Musiki Cemiyeti
Musiki'ye Gönülden Bağlananların İnternet Mecmuası

Dimmu Borgir – In Sorte Diaboli İncelemesi

Dimmu Borgir - In Sorte Diaboli Albüm Kapağı
50%
Malesef

Eski Dimmu Borgir'ı özlüyorum.

  • Albüm Notu

Dimmu Borgir – In Sorte Diaboli İncelemesi. Dimmu Borgir… Uzun tartışma konuları. Kısaca geçmeye çalışalım. Spiritual Black Dimensions albümüne kadar ( o albüm de dahil olmak üzere), her albümde farklı şeyler deneyen ve her zaman kalbur üstü işler yapmayı başaran grup. Sonrasında da kadrosuna Galder’i de katıp thrash/death etkisinin tadını kaçırıp, gitar açığını senfonik örneklemeler ile dolduran grup. Kabul etmem gerek Puritanical Euphoric Misanthropia aslında gayet iyi bir albümdü fakat Death Cult Armageddon bence gayet sıradan ve sıkıcı bir albümdür (her albümden bir iki iyi parça çıkacağından ayrıntılara hiç inmiyorum).

Sanırım Norveç’ten çıkan en popüler black metal grubu hakkında neler düşündüğümü kısaca anlatabildim. Tabii işin bir de imaj yönü var. Şunu insanlar anlamıyor; black metal grubu imajı çok zor bir şeydir, iyi iş yaparsan black metalden nefret eden adam bile fotolarına bakınca tedirgin olur, kötü iş yaparsan 12 yaşında küçük bir kız bile sana güler. Dimmu şahsen çoğu zaman güldüren imaja sahip bir topluluk oldu. Elbette topluluğu görüntüsü ile yargılayacak değilim, fakat topluluğun populerlik kaygısı ve görüntüleri bir arada düşünüldüğü zaman bu kadar tepki çekmesini anlamak zorlaşmıyor.

In Sorte Diaboli. Topluluğun 8. albümü (Stormblast’ı bir kez saydım). Grup son bir kaç albümde olduğu gibi (Stormblast’ın yeni kaydı harıç) Fredman stüdyolarında kaydedilmiş. Albümün mühendisliğini Fredrik Nordstörm ve Patrik J. Sten yapmış. Grubun kadrosu D. C. A. ile hemen hemen aynı, tek fark davullarda Hellhammer var (en sevdiğim black metal davulcularından bir tanesidir). Albümün sesi oldukça tanıdık. Yeni Stormblast’tan kötü ama D. C. A. ya nazaran daha iyi. Davullar konusunda çok hevesliydim ama Dimmu Borgir kendi davul yapısının dışına çok çıkmamış. Sonuç itibari ile kötü değil ses. Belki daha iyi olabilirdi ama yine de dinlerken kulağımıza zayıf gelen hiç bir şey yok.

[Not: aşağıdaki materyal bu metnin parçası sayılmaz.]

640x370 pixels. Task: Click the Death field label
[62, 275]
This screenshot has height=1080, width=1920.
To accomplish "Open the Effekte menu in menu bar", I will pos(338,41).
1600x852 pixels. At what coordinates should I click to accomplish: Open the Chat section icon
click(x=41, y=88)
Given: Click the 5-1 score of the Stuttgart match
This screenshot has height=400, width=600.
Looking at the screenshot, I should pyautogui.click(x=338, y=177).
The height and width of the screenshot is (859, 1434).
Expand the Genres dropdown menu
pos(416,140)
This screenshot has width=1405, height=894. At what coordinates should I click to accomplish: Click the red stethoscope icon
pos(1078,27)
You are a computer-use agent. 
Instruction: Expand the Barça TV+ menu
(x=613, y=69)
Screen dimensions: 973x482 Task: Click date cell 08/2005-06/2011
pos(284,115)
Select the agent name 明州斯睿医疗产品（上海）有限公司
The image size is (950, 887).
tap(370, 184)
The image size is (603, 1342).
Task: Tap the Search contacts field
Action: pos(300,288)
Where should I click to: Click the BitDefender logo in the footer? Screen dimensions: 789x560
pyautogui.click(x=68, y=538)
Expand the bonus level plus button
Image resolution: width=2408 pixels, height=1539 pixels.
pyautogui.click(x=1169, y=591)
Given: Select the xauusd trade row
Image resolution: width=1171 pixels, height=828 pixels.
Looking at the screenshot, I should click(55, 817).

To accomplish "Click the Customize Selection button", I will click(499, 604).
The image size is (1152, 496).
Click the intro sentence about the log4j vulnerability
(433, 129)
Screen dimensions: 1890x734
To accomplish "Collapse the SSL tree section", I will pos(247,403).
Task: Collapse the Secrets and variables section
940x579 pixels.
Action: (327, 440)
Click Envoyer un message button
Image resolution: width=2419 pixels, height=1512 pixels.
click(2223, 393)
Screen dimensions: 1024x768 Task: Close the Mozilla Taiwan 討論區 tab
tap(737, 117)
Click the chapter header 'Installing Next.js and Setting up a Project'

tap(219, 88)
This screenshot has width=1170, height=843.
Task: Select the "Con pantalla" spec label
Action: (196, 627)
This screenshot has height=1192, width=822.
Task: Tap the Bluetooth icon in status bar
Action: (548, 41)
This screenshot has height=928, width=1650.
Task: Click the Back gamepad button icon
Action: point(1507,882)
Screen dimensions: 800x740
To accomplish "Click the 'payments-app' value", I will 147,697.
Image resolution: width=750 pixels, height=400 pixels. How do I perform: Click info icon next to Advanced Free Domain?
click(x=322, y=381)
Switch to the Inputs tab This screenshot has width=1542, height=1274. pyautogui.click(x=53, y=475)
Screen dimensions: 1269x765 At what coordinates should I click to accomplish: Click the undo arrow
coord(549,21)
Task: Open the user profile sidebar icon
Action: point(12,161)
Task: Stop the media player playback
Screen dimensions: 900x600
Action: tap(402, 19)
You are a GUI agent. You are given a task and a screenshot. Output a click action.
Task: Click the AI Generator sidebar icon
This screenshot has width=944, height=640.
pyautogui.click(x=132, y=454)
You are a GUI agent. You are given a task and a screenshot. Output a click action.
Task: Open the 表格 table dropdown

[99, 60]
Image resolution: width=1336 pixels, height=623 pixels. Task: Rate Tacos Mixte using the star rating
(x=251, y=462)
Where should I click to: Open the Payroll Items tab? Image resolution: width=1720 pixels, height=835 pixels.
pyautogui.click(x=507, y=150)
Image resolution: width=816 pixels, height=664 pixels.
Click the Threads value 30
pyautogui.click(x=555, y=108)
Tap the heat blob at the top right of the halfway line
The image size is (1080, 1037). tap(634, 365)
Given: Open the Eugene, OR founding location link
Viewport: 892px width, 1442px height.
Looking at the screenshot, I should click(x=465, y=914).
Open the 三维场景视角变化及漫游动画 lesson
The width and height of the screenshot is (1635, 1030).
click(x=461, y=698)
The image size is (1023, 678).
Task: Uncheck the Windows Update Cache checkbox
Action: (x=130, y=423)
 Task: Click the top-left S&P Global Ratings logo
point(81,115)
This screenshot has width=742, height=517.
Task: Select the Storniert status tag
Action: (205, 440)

Dimmu Borgir kariyerinde ilk kez konsept bir albüm yapmış. In Sorte Diaboli orta çağ avrupasında bir keşiş asistanının zamanla hristiyanlıktan kopuşunu anlatıyormuş. Hatta albümün orjinalinde şarkı sözleri kitapçığa ters basılmış ve albümle birlikte bir de ayna veriliyormuş (durumu anlamayan varsa boşversin).

Albüm The Serpentine Offering ile başlıyor. İlk önce Star Wars imparatorluk marşını andıran bir senfoni dinliyoruz. Düzenleme çok başarılı, fakat andırdığı şey hiç de makul değil. Sonra bu senfoni gitarlar ve çift kroslar ile birleşiyor. Oldukça donuk ve mesafeli bir başlangıç olmuş. Şahsen sevdim. Fakat eski Dimmu şarkılarında bulduğum hiç bir güzel gitar rifini bulamadım. Zaten albümüm ikinci dakikasına geçmeden groove, thrash vari rifler ile şarkı sevdiğim ya da sevebileceğim Dimmu Borgir’dan iyice uzaklaşıyor. Fakat Dimmu Borgir thrash ile senfoni karışımı formülünü ilice geliştirmişe benziyor. Simen temiz vokalleri ile şarkının sonlarında karşımıza çıkıyor ama bir The Insight & The Catharsis vakası yaşatamıyor.

The Chosen Legacy’de sıradan bir rifin on kez çalınması ve her seferinde eşlik eden davulun değişmesi ile şarkının ilginçleşmesine tanık oluyoruz. Düşündürücü, çünkü davulları sayesinde şarkıya garip bir sempati duyuyorum. Şarkının nakaratında albümün adını duyuyoruz.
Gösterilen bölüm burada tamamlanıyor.